"You saw the House act," Rep. Eric Cantor snapped to a reporter last Friday. Yeah, act like a petulant 4-year-old!
The majority leader of the GOP-controlled House has long been a whiney ideological brat who stamps his tiny feet in peevish anger whenever he can't get his way on legislation. In this particular incident, Cantor tried to pretend that the House had approved more federal aid for thousands of Americans who've been devastated by natural disasters this summer. However, he had sabotaged his own "act" by slipping a poison pill into it.
You see, "federal aid" is a four-letter word to right-wing ideologues like Eric, so for weeks he had stalled the emergency funding that hard-hit families desperately need. Cantor and his fellow anti-government dogmatists in the House turned a straightforward humanitarian bill into their political football, insisting that any increase in funds must first be wholly paid for by cutting spending on other public needs. His ploy has become known as the "Cantor Doctrine" — budget purity first, people's needs last.
Actually, his this-for-that demand could've easily been met if Cantor had agreed to cut things America definitely does not need, such as the $4-billion-a year subsidy doled out to Big Oil. But — whoa! — in Cantorworld, oil giants are gods that shower manna from heaven on Republican campaigns, so it's blasphemy even to think of cutting that money.
Instead, Cantor went after Big Oil's most dreaded nemesis: companies that are making fuel-efficient and clean energy vehicles. Thus, the Cantorites decreed that there'd be no more disaster relief until the federal loan program to foster development of this green industry was slashed by $1.5 billion.
This would have been a political hat trick for the GOP extremists — striking a blow for their anti-government absolutism, doing a favor for a major campaign funder and defunding an Obama-backed program that helps him with voters.
Luckily, Cantor's nuttiness was so extreme that a bipartisan vote by 79 senators killed his political scheme — this time.
You'd think that aid for storm victims would be beyond politics. But nothing is too far out for right-wing cultists like Cantor.
Well, you might think, at least the leaders of the tea party-infused Republican Congress are consistent in their opposition to big infusions of federal dollars into the economy, right?
Absolutely! Unless you count infusions of taxpayer funds into projects favored by corporations in their districts.
For example, a favorite target of howling Republican ridicule has been President Obama's effort to stimulate our moribund economy by making government-backed loans to job-creating, green-energy projects. In particular, they're presently assailing a 2009 loan guarantee of $535 million that the Obamacans awarded to the failed solar-panel maker Solyndra. This loan to a financially shaky company, they wail, is proof that green energy programs are a waste and are just about politics. GOP Senate leader Mitch McConnell recently sputtered in a rage that "the White House fast-tracked a half-billion dollar loan to a politically connected energy firm."

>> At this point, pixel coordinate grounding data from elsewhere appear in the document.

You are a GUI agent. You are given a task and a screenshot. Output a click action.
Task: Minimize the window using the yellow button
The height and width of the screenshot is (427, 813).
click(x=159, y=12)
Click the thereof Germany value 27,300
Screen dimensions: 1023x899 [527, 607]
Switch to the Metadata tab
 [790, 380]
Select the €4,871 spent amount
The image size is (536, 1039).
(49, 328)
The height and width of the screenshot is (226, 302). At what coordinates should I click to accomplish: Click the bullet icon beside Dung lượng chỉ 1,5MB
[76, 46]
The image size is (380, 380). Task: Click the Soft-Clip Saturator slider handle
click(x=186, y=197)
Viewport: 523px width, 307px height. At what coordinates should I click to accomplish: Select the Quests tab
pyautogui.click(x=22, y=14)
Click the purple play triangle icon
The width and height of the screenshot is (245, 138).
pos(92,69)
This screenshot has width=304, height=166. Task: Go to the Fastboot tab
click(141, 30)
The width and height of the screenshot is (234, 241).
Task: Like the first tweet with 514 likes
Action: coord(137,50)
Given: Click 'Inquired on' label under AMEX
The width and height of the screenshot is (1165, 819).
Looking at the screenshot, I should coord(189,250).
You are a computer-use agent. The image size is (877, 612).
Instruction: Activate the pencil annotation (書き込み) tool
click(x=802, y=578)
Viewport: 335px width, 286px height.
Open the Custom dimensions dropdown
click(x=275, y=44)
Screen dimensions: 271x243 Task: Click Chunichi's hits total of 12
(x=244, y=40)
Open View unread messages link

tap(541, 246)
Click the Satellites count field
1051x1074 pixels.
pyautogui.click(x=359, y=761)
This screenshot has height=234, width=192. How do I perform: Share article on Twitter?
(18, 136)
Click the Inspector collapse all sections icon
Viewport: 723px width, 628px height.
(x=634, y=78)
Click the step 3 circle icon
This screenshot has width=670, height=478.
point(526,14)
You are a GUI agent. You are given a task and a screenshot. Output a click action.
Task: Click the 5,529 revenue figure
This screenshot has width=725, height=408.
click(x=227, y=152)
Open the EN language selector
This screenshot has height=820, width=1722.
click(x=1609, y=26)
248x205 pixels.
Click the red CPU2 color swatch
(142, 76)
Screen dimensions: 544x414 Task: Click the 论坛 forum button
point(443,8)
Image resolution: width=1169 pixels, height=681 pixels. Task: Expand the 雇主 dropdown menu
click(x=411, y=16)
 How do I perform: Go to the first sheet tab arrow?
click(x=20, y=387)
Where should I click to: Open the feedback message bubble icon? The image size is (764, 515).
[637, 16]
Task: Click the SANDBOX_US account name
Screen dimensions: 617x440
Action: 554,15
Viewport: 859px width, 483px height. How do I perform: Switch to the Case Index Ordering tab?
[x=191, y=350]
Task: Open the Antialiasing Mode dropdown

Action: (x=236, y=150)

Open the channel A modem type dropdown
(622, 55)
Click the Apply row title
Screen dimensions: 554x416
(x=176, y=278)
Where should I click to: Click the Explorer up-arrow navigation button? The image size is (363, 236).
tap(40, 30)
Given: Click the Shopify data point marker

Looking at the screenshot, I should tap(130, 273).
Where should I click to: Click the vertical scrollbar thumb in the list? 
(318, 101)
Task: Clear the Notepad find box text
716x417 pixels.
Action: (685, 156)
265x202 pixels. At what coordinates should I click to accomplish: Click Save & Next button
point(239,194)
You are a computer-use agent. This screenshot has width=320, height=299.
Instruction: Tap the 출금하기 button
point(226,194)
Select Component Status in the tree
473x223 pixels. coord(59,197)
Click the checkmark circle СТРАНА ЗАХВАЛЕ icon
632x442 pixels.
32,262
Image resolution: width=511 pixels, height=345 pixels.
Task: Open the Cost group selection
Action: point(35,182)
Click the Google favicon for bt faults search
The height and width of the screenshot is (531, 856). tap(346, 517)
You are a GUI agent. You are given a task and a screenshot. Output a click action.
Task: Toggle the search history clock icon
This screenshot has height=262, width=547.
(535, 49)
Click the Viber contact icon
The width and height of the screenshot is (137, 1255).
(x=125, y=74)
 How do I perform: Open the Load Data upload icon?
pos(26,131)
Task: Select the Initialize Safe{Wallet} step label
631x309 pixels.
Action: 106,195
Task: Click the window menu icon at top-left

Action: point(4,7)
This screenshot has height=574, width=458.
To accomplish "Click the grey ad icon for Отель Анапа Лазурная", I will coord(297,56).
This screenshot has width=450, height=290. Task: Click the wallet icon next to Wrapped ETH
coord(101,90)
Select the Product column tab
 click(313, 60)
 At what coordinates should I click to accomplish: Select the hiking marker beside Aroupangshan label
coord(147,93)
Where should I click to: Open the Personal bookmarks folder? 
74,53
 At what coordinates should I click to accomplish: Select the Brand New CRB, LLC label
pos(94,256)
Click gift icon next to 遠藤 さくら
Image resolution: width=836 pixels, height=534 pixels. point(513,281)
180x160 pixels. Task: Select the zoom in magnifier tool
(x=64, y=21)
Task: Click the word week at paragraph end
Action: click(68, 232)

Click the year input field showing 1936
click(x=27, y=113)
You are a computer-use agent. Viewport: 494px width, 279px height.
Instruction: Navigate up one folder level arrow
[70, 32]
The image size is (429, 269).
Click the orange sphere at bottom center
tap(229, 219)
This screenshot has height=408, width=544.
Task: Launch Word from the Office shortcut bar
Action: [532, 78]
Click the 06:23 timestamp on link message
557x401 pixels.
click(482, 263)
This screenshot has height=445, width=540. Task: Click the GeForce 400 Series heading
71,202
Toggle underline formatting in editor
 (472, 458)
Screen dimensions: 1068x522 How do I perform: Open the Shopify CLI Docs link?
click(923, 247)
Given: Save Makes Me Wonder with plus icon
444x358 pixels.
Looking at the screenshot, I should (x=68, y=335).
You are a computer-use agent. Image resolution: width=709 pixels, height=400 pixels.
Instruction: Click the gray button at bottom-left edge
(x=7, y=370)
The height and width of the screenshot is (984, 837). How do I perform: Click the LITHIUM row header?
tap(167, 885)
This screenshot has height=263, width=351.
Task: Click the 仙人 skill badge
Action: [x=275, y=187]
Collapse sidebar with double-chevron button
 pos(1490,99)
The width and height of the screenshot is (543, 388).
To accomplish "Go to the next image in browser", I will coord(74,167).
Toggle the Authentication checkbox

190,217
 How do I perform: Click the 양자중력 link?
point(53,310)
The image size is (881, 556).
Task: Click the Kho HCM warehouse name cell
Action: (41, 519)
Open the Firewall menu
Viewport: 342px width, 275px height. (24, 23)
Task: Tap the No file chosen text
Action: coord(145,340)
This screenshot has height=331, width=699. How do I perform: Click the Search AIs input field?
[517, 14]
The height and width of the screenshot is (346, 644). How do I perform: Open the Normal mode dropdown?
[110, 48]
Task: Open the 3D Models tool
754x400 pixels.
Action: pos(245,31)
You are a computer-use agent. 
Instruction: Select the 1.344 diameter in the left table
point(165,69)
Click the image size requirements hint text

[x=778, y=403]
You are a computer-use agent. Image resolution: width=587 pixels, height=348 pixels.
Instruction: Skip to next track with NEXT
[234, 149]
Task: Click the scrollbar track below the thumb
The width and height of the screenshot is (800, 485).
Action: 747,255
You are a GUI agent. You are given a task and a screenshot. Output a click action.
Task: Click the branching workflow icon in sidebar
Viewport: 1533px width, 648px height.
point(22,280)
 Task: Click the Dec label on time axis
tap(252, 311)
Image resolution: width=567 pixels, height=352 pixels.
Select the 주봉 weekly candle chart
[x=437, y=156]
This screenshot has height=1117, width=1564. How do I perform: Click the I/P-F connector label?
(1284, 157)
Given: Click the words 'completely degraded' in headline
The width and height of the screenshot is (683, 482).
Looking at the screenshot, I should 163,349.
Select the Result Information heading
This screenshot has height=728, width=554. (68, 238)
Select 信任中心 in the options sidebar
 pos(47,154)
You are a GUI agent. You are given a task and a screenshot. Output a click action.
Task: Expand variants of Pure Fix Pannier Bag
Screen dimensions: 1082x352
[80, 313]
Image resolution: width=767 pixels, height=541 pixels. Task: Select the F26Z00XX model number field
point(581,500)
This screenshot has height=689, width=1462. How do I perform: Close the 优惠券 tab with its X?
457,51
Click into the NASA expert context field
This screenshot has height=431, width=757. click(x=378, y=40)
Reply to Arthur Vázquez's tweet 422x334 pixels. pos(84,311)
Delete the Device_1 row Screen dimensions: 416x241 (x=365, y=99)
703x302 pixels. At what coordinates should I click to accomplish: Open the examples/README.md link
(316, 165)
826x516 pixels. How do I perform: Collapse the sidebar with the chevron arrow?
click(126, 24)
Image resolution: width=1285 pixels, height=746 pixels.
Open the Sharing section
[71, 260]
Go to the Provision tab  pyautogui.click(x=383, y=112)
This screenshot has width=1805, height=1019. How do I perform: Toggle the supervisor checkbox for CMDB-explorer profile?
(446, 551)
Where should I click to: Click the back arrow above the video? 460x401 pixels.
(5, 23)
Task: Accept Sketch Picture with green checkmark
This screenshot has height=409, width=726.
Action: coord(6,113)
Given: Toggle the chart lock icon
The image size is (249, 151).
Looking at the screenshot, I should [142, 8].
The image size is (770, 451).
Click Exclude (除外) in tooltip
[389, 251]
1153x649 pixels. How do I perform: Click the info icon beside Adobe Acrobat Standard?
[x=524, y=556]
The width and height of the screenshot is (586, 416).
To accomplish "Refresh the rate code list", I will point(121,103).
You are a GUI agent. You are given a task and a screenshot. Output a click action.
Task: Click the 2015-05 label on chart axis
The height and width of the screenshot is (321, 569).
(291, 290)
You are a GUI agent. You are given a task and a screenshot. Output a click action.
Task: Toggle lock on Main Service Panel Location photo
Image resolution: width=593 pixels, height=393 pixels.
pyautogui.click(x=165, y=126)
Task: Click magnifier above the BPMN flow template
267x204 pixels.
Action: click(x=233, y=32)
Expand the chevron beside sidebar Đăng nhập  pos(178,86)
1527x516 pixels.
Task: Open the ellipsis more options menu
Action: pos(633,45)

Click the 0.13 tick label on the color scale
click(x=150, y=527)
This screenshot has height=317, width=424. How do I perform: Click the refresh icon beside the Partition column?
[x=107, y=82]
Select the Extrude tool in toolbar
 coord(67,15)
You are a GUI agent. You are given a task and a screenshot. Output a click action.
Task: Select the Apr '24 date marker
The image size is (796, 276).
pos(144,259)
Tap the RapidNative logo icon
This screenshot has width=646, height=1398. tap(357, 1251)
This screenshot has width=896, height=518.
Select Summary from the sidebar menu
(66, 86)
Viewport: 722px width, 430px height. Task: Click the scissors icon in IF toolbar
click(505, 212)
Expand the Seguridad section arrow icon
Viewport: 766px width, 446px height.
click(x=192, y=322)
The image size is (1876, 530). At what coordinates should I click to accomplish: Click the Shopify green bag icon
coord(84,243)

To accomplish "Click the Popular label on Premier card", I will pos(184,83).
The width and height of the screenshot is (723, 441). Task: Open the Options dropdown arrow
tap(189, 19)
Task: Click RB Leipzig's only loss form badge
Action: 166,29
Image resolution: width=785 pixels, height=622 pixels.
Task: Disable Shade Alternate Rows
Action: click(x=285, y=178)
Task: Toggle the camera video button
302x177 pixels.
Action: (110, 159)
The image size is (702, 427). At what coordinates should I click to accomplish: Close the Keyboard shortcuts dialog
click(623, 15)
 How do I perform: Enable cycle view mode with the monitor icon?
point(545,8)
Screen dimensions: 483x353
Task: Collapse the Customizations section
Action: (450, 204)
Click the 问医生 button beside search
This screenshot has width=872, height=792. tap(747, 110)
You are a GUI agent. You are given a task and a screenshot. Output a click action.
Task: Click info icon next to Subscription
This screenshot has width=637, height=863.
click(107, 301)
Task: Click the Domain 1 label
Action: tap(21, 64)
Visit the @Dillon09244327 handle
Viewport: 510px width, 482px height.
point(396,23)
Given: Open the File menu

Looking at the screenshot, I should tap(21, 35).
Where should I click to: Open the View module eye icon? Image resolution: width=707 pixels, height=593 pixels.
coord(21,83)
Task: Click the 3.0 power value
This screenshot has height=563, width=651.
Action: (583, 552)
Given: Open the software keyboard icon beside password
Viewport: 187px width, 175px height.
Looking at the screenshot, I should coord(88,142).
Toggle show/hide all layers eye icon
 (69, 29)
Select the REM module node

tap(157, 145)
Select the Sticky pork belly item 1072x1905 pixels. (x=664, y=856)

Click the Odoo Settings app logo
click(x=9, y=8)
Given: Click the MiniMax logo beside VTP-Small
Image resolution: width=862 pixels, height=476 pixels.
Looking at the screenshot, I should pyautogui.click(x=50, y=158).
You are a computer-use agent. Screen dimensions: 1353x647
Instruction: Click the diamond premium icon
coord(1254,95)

Fair enough — the Solyndra deal does stink. However, Mitch's tirade would've had a lot more moral punch if it were not for Zap Motors. In 2009, even as the Kentucky senator was loudly deriding Obama's original stimulus program, he was quietly making not one, but two personal appeals to Obama's energy secretary, urging that a quarter-billion-dollar loan guarantee be awarded to Zap for a clean energy plant it wanted to build in McConnell's state.
Never mind that Zap Motors had its own shaky financial record, it was (as McConnell now says of Solyndra) "a politically-connected energy firm." Connected directly to him, that is. The senator's robust support of Zap came after the corporation hired a lobbyist with close ties to Mitch, having been a frequent financial backer of the senator's campaigns.
The moral of this Republican morality tale is that they hate government spending, except when they love it. For them, political morality is relative — decry federal largesse loudly, but when it serves your own political needs, hug it quietly ... and tightly.